Une fois l’épreuve du feu du premier long-métrage passée, le public découvre un bourreau de travail qui sort un deuxième film l’année suivante. De retour également au Festival de Cannes – dont il repart bredouille – avec Les Amours Imaginaires, un film beaucoup plus léger mais qui n’en est pas moins efficace et lui permet de conforter petit à petit sa position dans le paysage cinématographique.
Francis et Marie sont ami·e·s depuis des années. Leur petit train-train quotidien se retrouve bouleversé par l’arrivée de Nicolas, un beau jeune homme à la gueule d’ange qui ne laisse personne indifférent, encore moins ces deux ami·e·s. Alors qu’iels tombent irrémédiablement amoureu·se·x de Nicolas, le trio tombe rapidement dans quelque chose d’extrêmement malsain où il est désormais question d’être le·la meilleur·e à ses yeux.

........

* **Énoncé du problème A**: Restituez tel quel le passage du texte sur Les Amours imaginaires qui va de "Francis et Marie" à "à ses yeux.".

* **Liste fournie**:
........

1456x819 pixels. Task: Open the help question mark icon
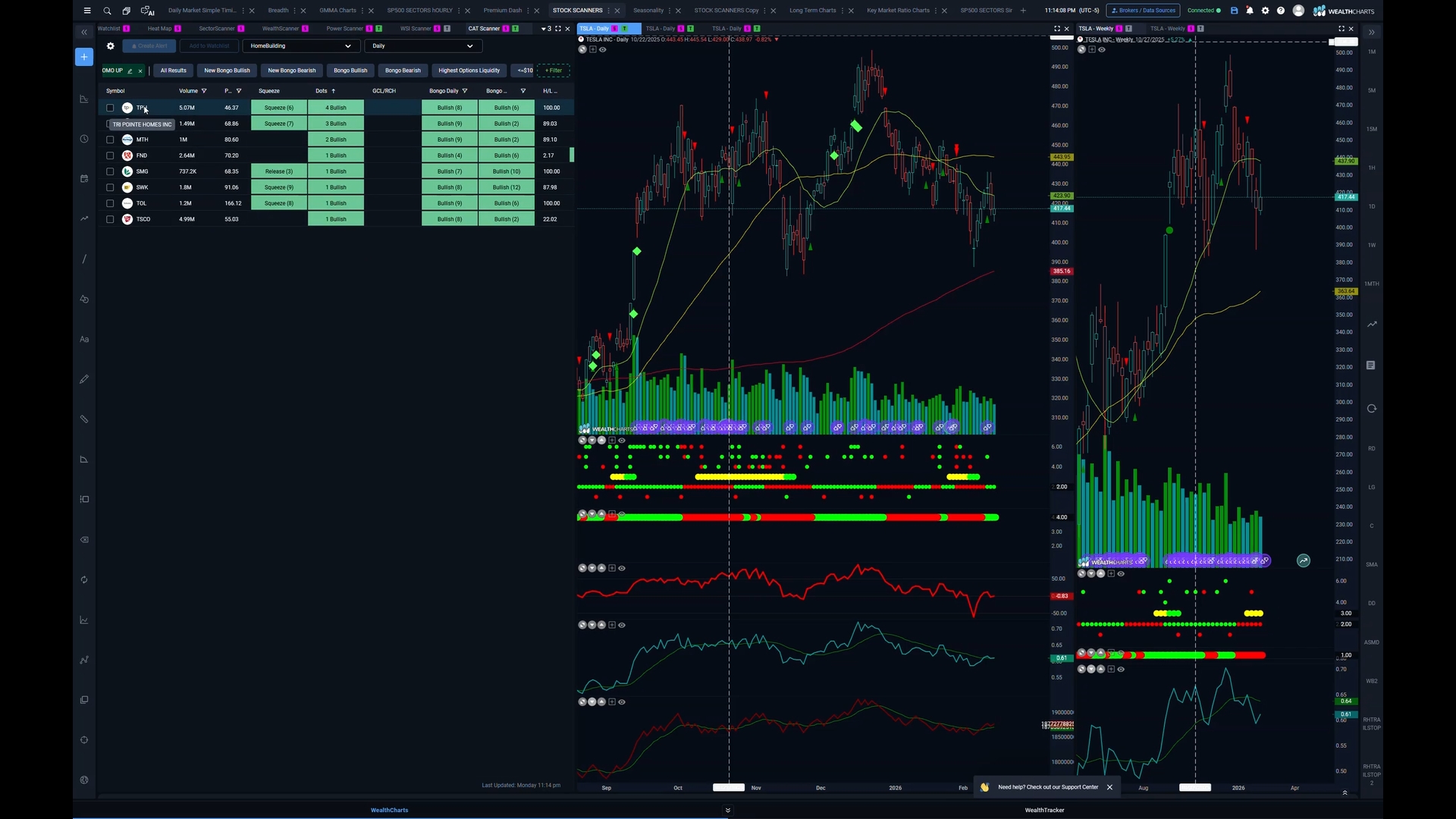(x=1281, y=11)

........

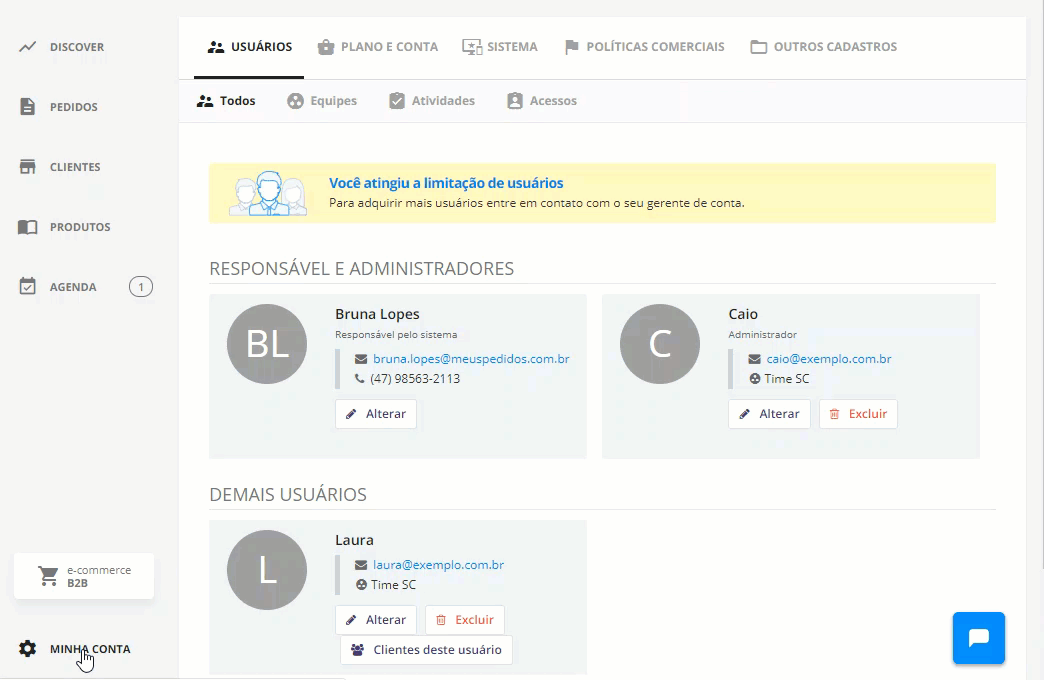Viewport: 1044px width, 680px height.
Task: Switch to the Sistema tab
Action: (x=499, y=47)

........

* **Énoncé du problème B**: Dans la liste, remplacez "Open" par "Click" de la ligne contenant "1456x819 pixels. Task: Open" à celle contenant "(x=1281, y=11)", sans rien modifier d'autre. Redonnez uniquement ces lignes, sans les images.

* **Résultat attendu A**:
Francis et Marie sont ami·e·s depuis des années. Leur petit train-train quotidien se retrouve bouleversé par l’arrivée de Nicolas, un beau jeune homme à la gueule d’ange qui ne laisse personne indifférent, encore moins ces deux ami·e·s. Alors qu’iels tombent irrémédiablement amoureu·se·x de Nicolas, le trio tombe rapidement dans quelque chose d’extrêmement malsain où il est désormais question d’être le·la meilleur·e à ses yeux.

* **Résultat attendu B**:
1456x819 pixels. Task: Click the help question mark icon
(x=1281, y=11)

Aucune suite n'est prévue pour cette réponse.